WHO’s database on polio cases hides more than it reveals Premium
The Hindu
WHO's delay in publishing VDPV case details raises questions about transparency and the potential threat of iVDPV strains.
On June 17, 2022, WHO published a report of a VDPV type-1 case that was detected from an environmental sewage sample in Kolkata on April 25, 2022. The report said that genetic sequencing “established that it was not related to any of the previously identified VDPV1 viruses and was likely to be iVDPV (excreted from an immune-deficient individual)”. But nearly three months after the results of the Meghalaya polio case was shared with the WHO on August 12, and more than one-a-half-months after the follow-up results confirmed that the immunological profile of the child was normal and that there was no evidence that the virus was circulating in the community, WHO is yet to publish the details.
If the failure or delay by WHO in publishing the case details is puzzling, it has now come to light that besides not reporting vaccine-associated paralytic polio (VAPP) cases, the WHO registry does not report all categories of vaccine-derived poliovirus (VDPV) cases either. WHO classifies VDPV cases into: 1) circulating vaccine-derived polioviruses (cVDPVs), 2) immune-deficiency associated VDPV (iVDPV), and 3) ambiguous vaccine-derived polioviruses (aVDPVs). However, besides wild poliovirus cases, the WHO registry has data of only the circulating VDPV cases and not the cases that belong to the other two categories — iVDPV and aVDPV. In fact, the registry does not even list the other two VDPV categories, namely the iVDPV and ambiguous VDPV. Even in the case of the circulating VDPV cases, the WHO registry does not classify the cases based on poliovirus serotypes — type-1, type-2 or type-3.
Like the WHO registry, the registry maintained by the Global Polio Eradication Initiative (GPEI), which is a public-private partnership led by national governments with six partners, including the WHO, also has data on only the circulating VDPVs and not the other two VDPV categories — immune-deficiency associated VDPV and ambiguous VDPV.
In the case of the wild poliovirus, the GPEI registry has data of confirmed human cases and environmental samples. In the case of the circulating VDPV cases too, in addition to circulating VDPV cases, the GPEI registry has data of environmental samples and other human sources that include contacts, healthy and community samples. Also, the GPEI database classifies the circulating VDPV cases as type-1, type-2 and type-3. However, while the WHO registry provides data of circulating VDPV cases globally and individual countries starting from 2000, the GPEI database has data of circulating VDPV cases and environmental samples of individual countries only for the last four years — 2021 to 2024. In the case of the wild poliovirus cases, the GEPI database has data only for the last seven years — 2018 to 2024.
As per a 2017 paper published in the journal Vaccine, the GPEI maintains a registry of iVDPV cases. However, the data of iVDPV cases in the GPEI registry is not made publicly available. Instead, the GPEI periodically publishes a list of iVDPV cases in the World Epidemiological Record (WER) and the U.S. CDC’s Morbidity and Mortality Weekly Report (MMWR). The last time GPEI shared the data of iVDPV cases was in July 2020 when 16 new iVDPV cases were reported from five countries — Argentina, Egypt, Iran, Philippines, and Tunisia — between July 2018 and December 2019.

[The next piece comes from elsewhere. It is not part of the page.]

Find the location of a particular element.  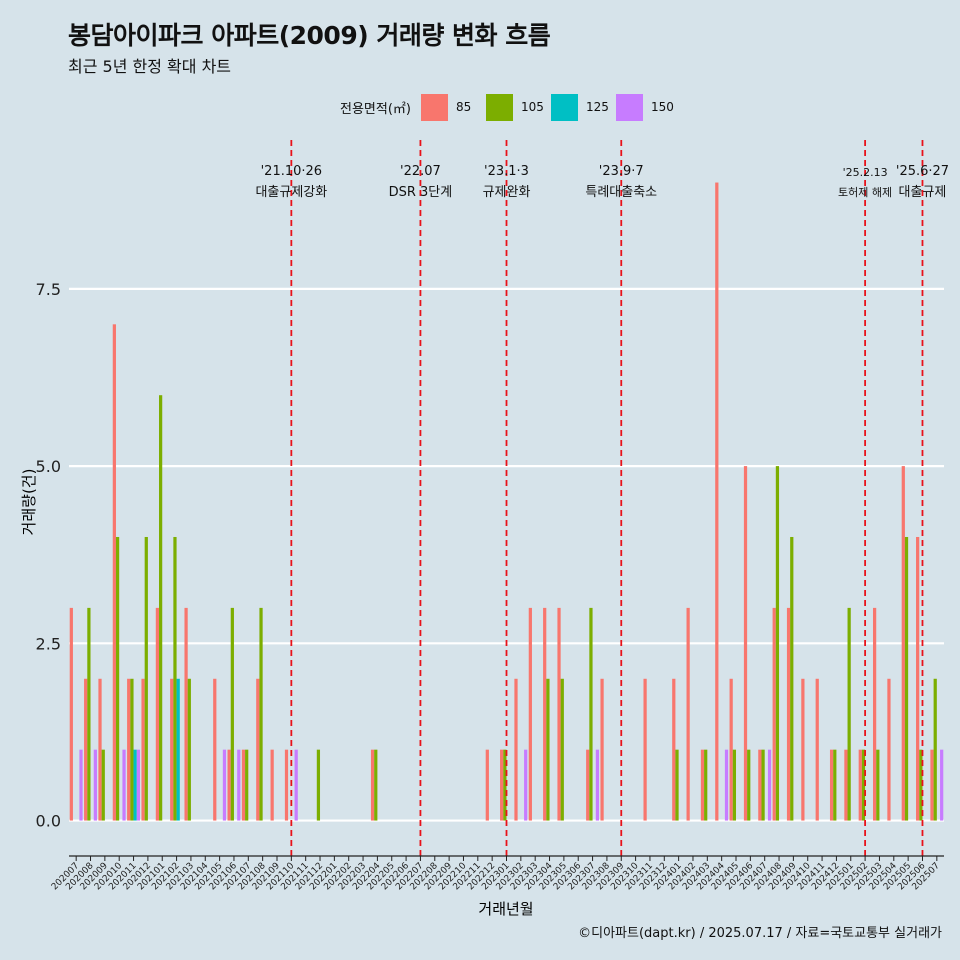

policy-text-202207: DSR 3단계 is located at coordinates (421, 192).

If GPEI has the data of all iVDPV cases, the WHO too should have the same data as all the WHO-accredited polio laboratories, which confirm both wild poliovirus and VDPV cases and classifies the VDPV cases into one of the three categories, report the results directly to the WHO. This raises important questions about WHO’s intent and its unwillingness to be transparent by sharing the data of immune-deficiency associated VDPV (iVDPV), and ambiguous VDPV cases on a real-time basis.

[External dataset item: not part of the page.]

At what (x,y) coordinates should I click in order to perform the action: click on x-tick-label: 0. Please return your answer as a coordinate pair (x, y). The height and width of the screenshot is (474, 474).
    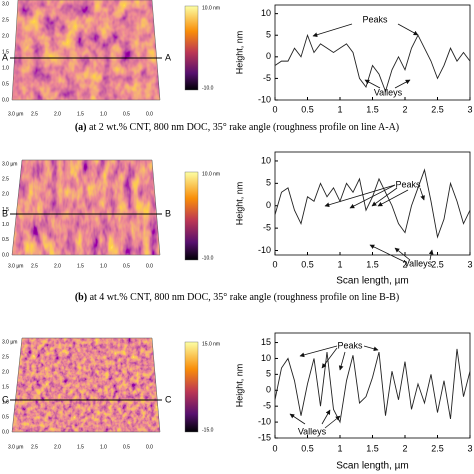
    Looking at the image, I should click on (274, 109).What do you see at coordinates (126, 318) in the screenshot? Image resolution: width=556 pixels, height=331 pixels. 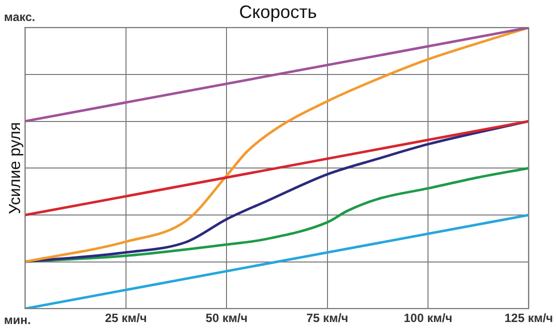 I see `x-tick-label: 25 км/ч` at bounding box center [126, 318].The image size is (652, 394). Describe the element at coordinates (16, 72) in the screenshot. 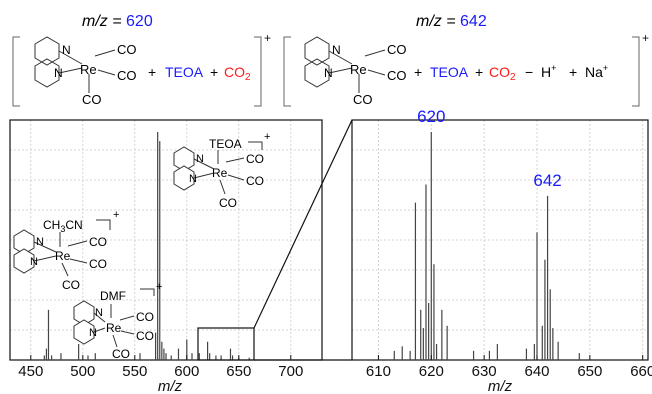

Unlike in the case of the inactivated polio vaccine (IPV), the oral polio vaccine (OPV) can sometimes cause polio. Instead of protecting the vaccinated children, OPV can sometimes cause polio —vaccine-associated paralytic poliomyelitis (VAPP) — in children who are vaccinated. This occurs when the live, weakened poliovirus used in OPV turns virulent within the body of the recently vaccinated child and causes polio. The live, weakened poliovirus used in OPV can also sometimes turn neurovirulent and cause polio in children who are not fully protected, and in children who are not immunocompetent. In the case of iVDPV, poliovirus can continue to replicate in an immunodeficient child and the iVDPV strain can be excreted for several months to years. In one case, an immunodeficient child was found excreting type-2 VDPV for 28 years.